1. Le rôle de l’avocat droit des brevets en amont du procès
En amont, l’avocat droit des brevets est susceptible d’aider une entreprise en vue d’établir une stratégie de valorisation de sa propriété intellectuelle (quelle protection adoptée ? Brevet ? Marque ? Dessin ou modèle ? Droit d’auteur ? Comment procéder ? etc.)
Ses conseils seront également requis sur les différents aspects juridiques de gestion du brevet (licences de brevets, cessions de brevets, inventions de salariés, revendications de propriété, fiscalité, etc.).
Rédaction et vérification de contrats. Il s’agira, par exemple, de conseiller une entreprise sur les contrats conclus avec des salariés susceptibles de participer à la création d’une invention, en y insérant des clauses spécifiques. Ou encore sur des contrats avec d’éventuels partenaires (ex. contrats de recherche).
Négociation de redevances. Il pourra également s’agir de négocier avec un concurrent, avant ou pendant tout procès, les redevances d’une licence (qui autorise l’exploitation d’un brevet en contrepartie d’une redevance), voire de l’indemnisation d’une contrefaçon manifeste (ex. licences FRAND).
Enfin, si une action en contrefaçon est envisagée, l’avocat droit des brevets mesurera les risques de succès et la stratégie à suivre. Souvent la preuve de la contrefaçon devra aussi être constituée, notamment via un ou plusieurs constats d’huissier (sur Internet ou en magasin) et une ou plusieurs saisies-contrefaçon.
2. Le rôle de l’avocat droit des brevets durant le procès
L’avocat droit des brevets sera le seul à même de représenter son client devant une juridiction. Le plus souvent il sera assisté d’un CPI spécialiste de la technique en cause, lequel éclairera les juges sur les aspects techniques.
Deux cas sont à distinguer.
L’action en contrefaçon de brevet proprement dite, dans laquelle le demandeur devra démontrer la contrefaçon. Il lui reviendra également, dans la très grand majorité des cas, de défendre la validité du titre, laquelle est systématiquement remise en cause, puisque le brevet est présumé valable jusqu’à preuve contraire.

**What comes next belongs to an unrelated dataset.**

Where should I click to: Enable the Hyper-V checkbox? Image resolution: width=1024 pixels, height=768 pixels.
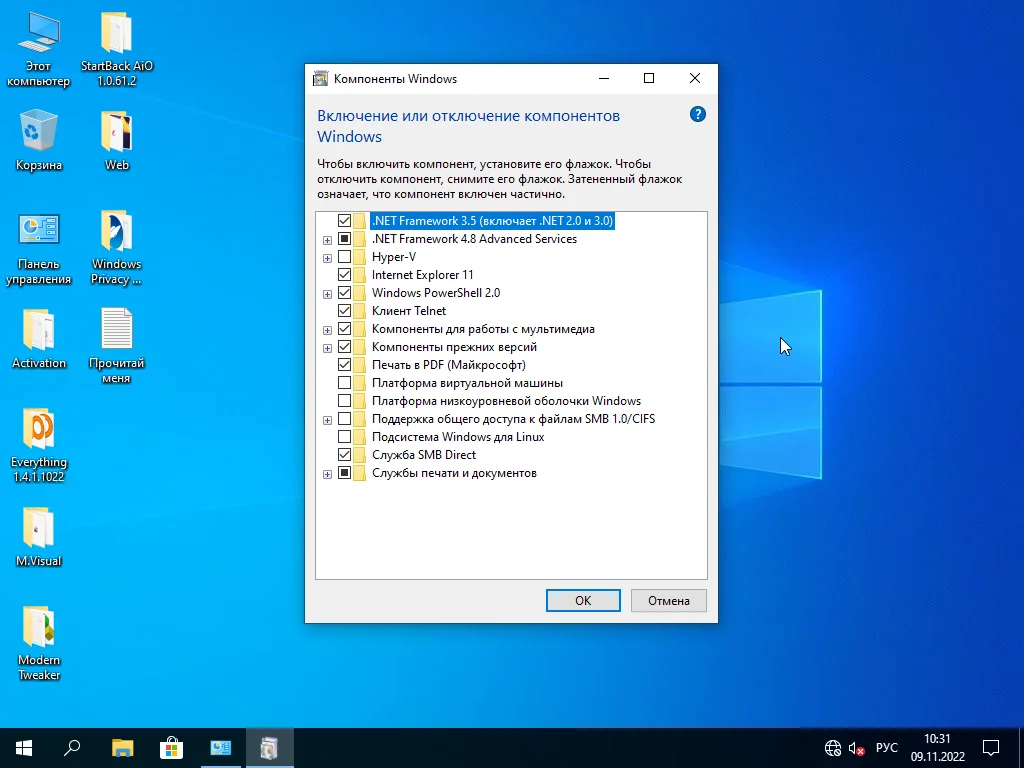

L’action en annulation de brevet. Voici le cas typique : une société souhaitant entrer sur un marché dont l’entrée est bloquée par un brevet peut engager une action en annulation de brevet, afin de dégager la voie (action dite « clear the way »). Cette situation se présente systématiquement quand un fabricant de médicaments type génériques souhaite lancer un nouveau médicament, par exemple. Dans ce cas, le litige concernera la validité du brevet et, dans le domaine pharmaceutique elle concernera également souvent, pour tout ou partie, la validité du Certificat Complémentaire de Protection (dit « CCP », qui remplace le brevet et en prolonge la durée à l’issue des habituelles 20 années : cette spécificité tient ainsi compte du temps considérable exigé par les expérimentations d’un médicament).
Il s’agira alors de démontrer que le brevet a été indûment délivré par l’administration pour une chose qui, en réalité, ne respectait pas les conditions de brevetabilité posées par la loi. Le CCP pourra être également intrinsèquement nul ou nul du fait de la nullité du brevet dont il est issu (« brevets de base« ).
L’action en annulation de brevet pourra soit être formulée en demande (dite « demande principale en annulation de brevet« ) soit prendre la forme d’un moyen de défense, et sera alors une demande en annulation opposée à une action en contrefaçon (dite « demande reconventionnelle en annulation de brevet« ). Dans ce cas, le rôle de l’avocat sera en principe double : d’une part, démontrer qu’il n’y a pas de contrefaçon et, d’autre part, que le brevet opposé est nul.
En fin de compte, autant en amont du procès que durant le procès, l’avocat droit des brevets sera un intermédiaire indispensable à la fois pour la valorisation des inventions (via la valorisation et la gestion des brevets notamment) que pour la protection de parts de marché (laquelle résulte de l’exclusivité conférée par le brevet).